The neuron is just two matrices, one of intercepts, the other one of bias. if we have m inputs / features / independent variables $\mathbf{x}=[x_1,\cdots,x_m]^T$, we can write the neuron's function as a linear regression: $y=\mathbf{w}^T \mathbf{x}+b$, where intercepts are $\mathbf{w}=[w_1,\cdots,w_m]^T$.

The neuron can also be for non-linear regression, through a non-linear function called the activation function. This function maps the $y$ into $y_{\text{hat}}$ within a certain range. Choice of the function is such that 1) the neuron can act like a switch: when y is below the threshold value, the neuron is turned off; otherwise it's turned on; 2) it is better to use a smooth function so that we can use its derivative for learning. The idea of gradient descent for learning is the same as what we discussed in the previous courses.

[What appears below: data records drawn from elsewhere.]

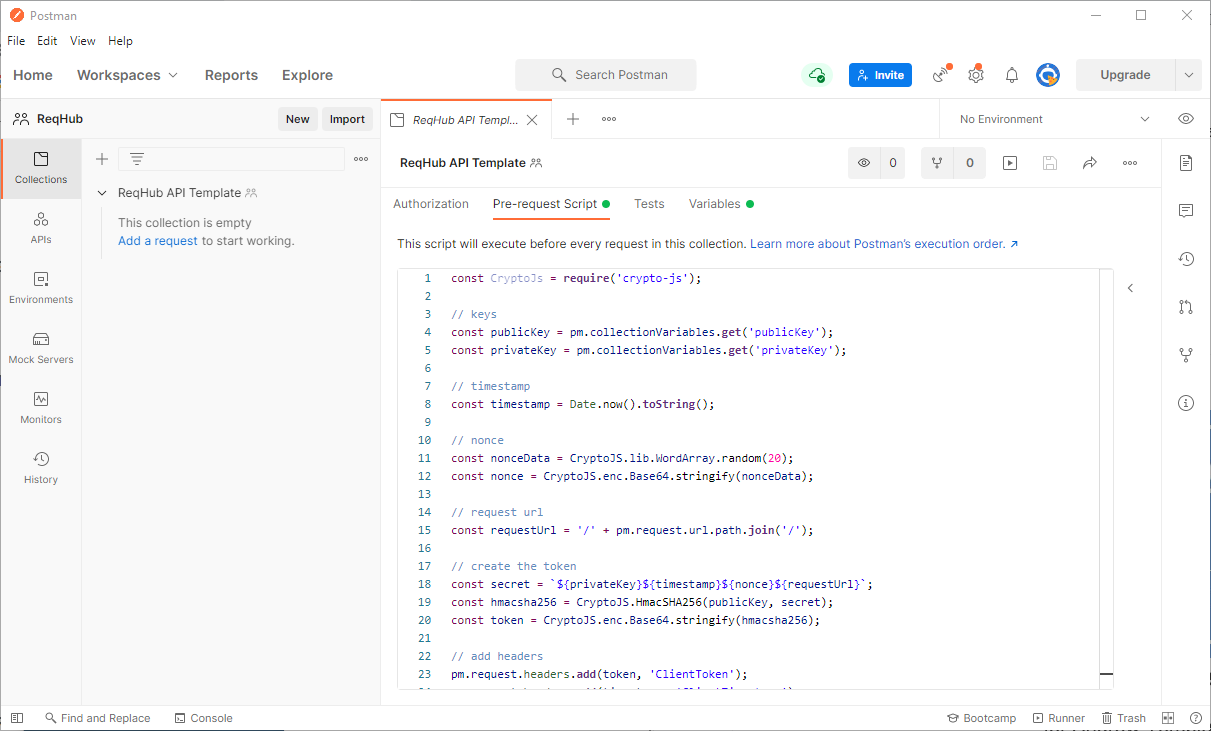Run the collection with the play icon
1211x731 pixels.
point(1009,162)
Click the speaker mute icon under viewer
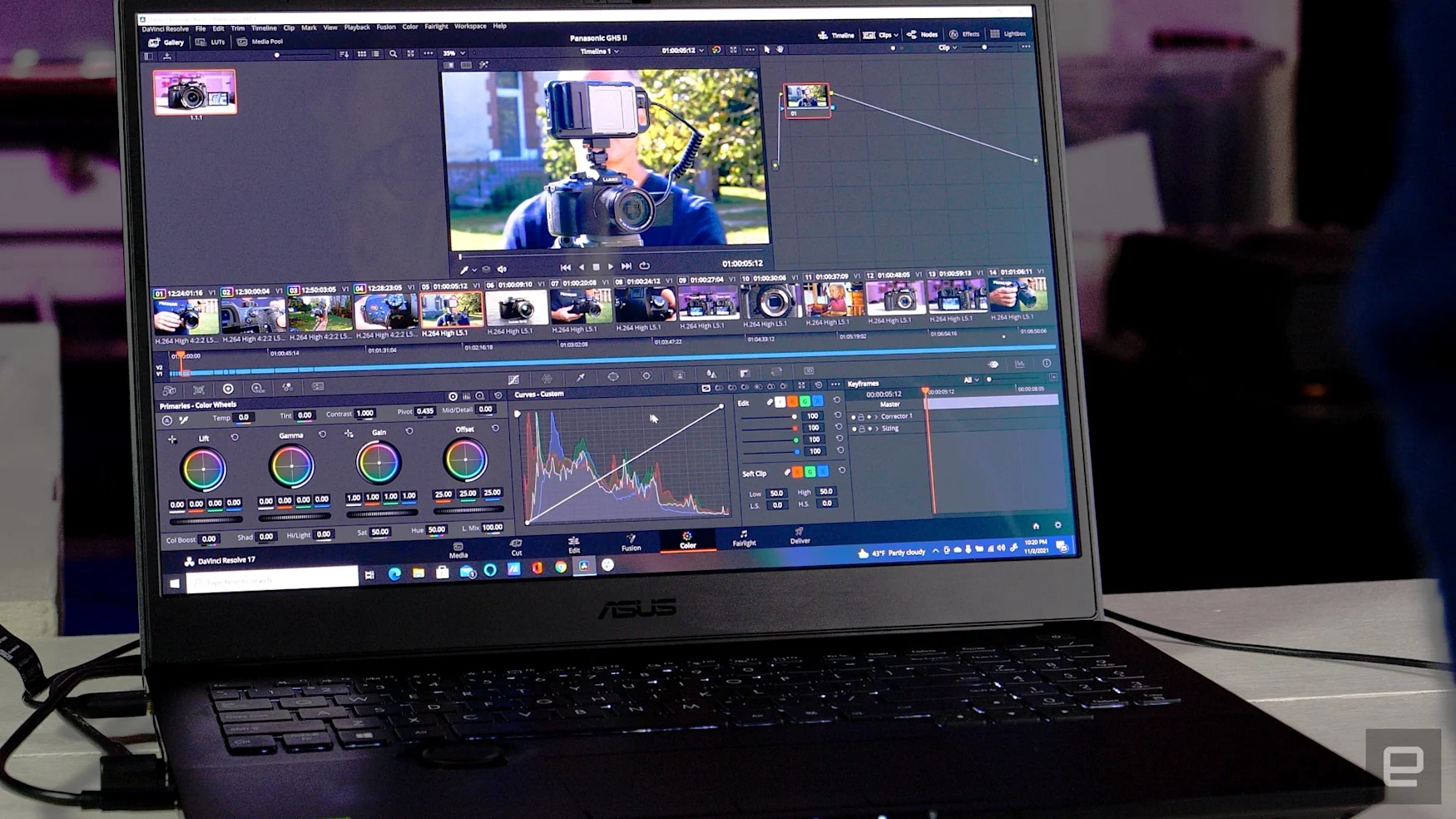The image size is (1456, 819). pyautogui.click(x=502, y=269)
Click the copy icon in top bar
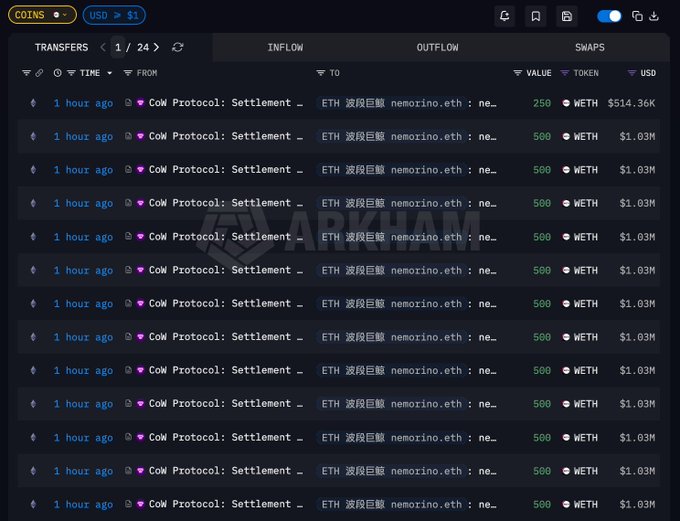This screenshot has width=680, height=521. tap(638, 16)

A typical activation function can be for example sigmoid function: $y =\cfrac{1}{1+exp(-x)}$. Some others are https://en.wikipedia.org/wiki/Activation_function:

import numpy as np
class Neuron:
def __init__(self,inputsize=3,weights=None,bias=None,activation='sigmoid'):
self.weights = weights
if not weights:
self.weights = np.random.normal(size=inputsize)
self.bias = bias
if not bias:
self.bias = np.random.rand()
if activation=='sigmoid':
self.activation = self.sigmoid
else:
self.activation = self.relu
def sigmoid(self,y):
return 1/(1+np.exp(-y))
def relu(self,y):
if y>0:
return y
return 0
def forward(self,x):
return self.activation(np.matmul(x,self.weights)+self.bias)
inputs = [1,2,3]
neuron = Neuron(activation='sigmoid')
print(neuron.forward(inputs))
neuron = Neuron(activation='relu')
print(neuron.forward(inputs))
0.8970168231830213 0
Now suppose we have two neurons in the first layer and one output neuron in the second layer. Each neuron is only connected to neurons in other layers, and each neuron is connected to ALL of the neurons in the adjacent layers.

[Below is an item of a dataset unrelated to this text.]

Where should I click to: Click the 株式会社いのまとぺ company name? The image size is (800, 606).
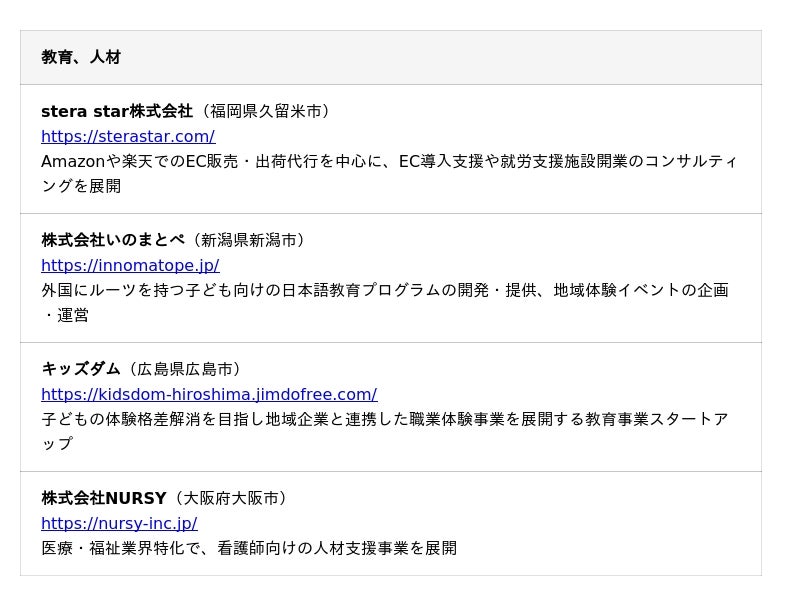click(113, 240)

We'd need clearer notations of the neurons. Let's denote the inputs with footnote $i$, the parameters in the first layer neurons with footnote $j$ (since we have two neurons in the first layer, j is either 1 or 2), and the parameters in the output neuron with footnote $l$ (since there's only one output neuron, $l=3$). The weights in each layer are denoted by both its start and end neurons, e.g., $w_{j=1,l=3}$ is the weight in neuron3 for input from neuron1.

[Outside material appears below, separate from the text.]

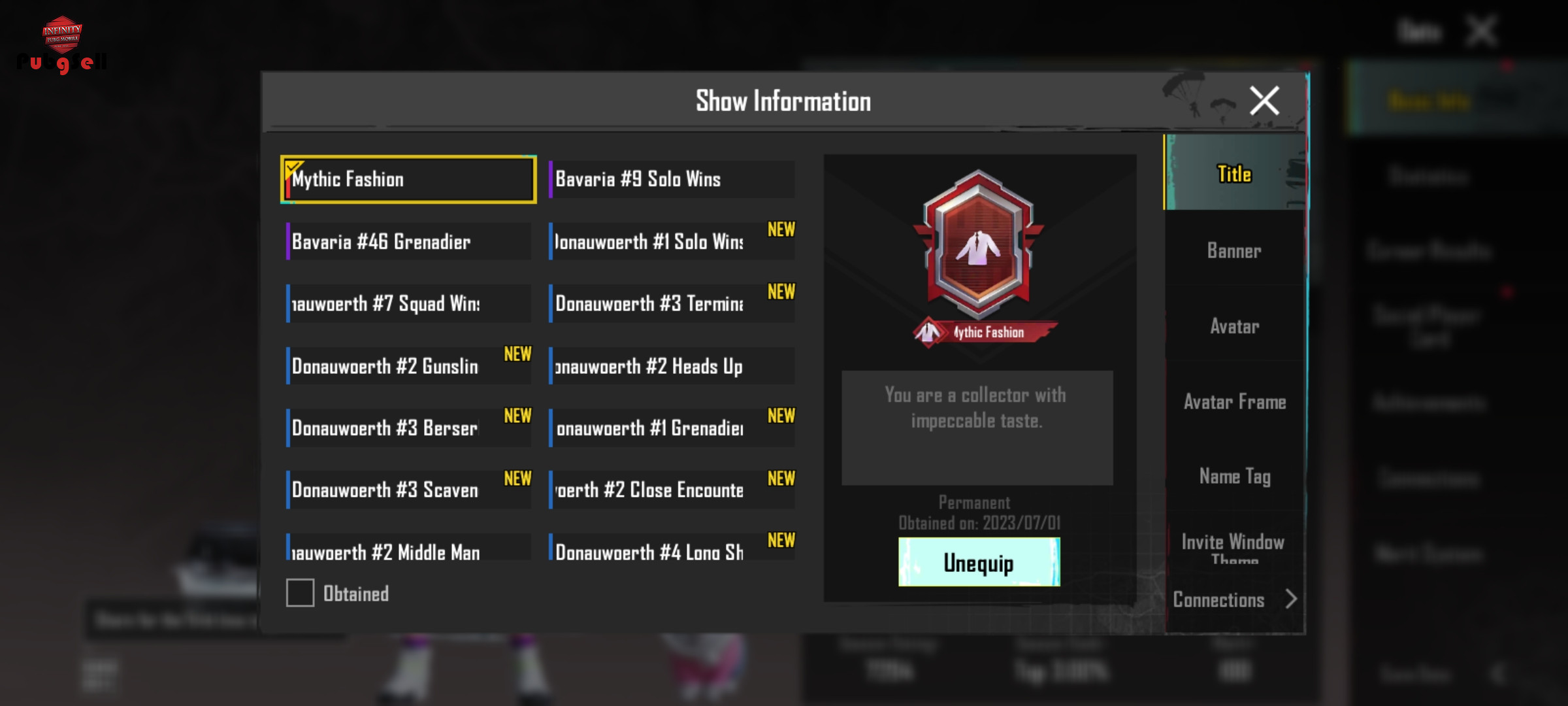Viewport: 1568px width, 706px height.
Task: Expand the Connections arrow chevron
Action: [x=1291, y=599]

For the output neuron3, since its input is the same as the output from the previous layer, we denote its input with $o_j,j \in \{1,2\}$.
For neurons 1 and 2 in the first layer: its input is denoted $o_i$, although, since we only have two layers, in our case $o_i=x_i$.
The activation function is denoted $\phi$. The target (ground truth) is $t$. The output from the output neuron3 is the estimate of the ground truth, denoted $\hat{y}$. Since we only have one output neuron, we also have $\hat{y}=o_l$.
For the intermediate result from the linear function, in neurons 1 and 2 for example, we use $\text{net}_j = (\sum_{i \in \{1,2,3\}} w_{ij} \cdot o_i) + b_j$. We'd also have for neuron1: $o_j = \phi(\text{net}_j)$.
For neuron3: $\text{net}_l= (\sum_{j \in \{1,2\}} w_{jl} \cdot o_j) + b_l$, and output $\hat{y}=o_l=\phi(\text{net}_l)$.
neuron1 = Neuron()
neuron2 = Neuron()
neuron3 = Neuron(inputsize=2)
o1 = neuron1.forward(inputs)
o2 = neuron2.forward(inputs)
y_hat = neuron3.forward([o1,o2])
print(o1,o2,y_hat)
0.9878072538614416 0.8883729264715795 0.35728001637405404
Suppose the target / ground truth / label is $t$. The loss function is mean squared error (as introduced in previous courses: measurement for regression problems): $e = \frac{1}{2} (t-\hat{y})^2$, where $\hat{y}=o_l$. Our goal is to approximate the target $t$ with our model, such that the output of the model is as close to the target as possible (i.e., minimize the mean squared error).
To do that, we need to be able to update our model parameters based on the error value. In linear regression, the parameters of the model would be the intercept and the bias. In a neural network, the parameters are all the weights and biases of all the neurons. Updating the parameters in a neural network is the same as in linear regression: through gradient descent. The only difference is the calculation of gradient: because neural networks are non-linear, we need to get the derivatives of a non-linear function.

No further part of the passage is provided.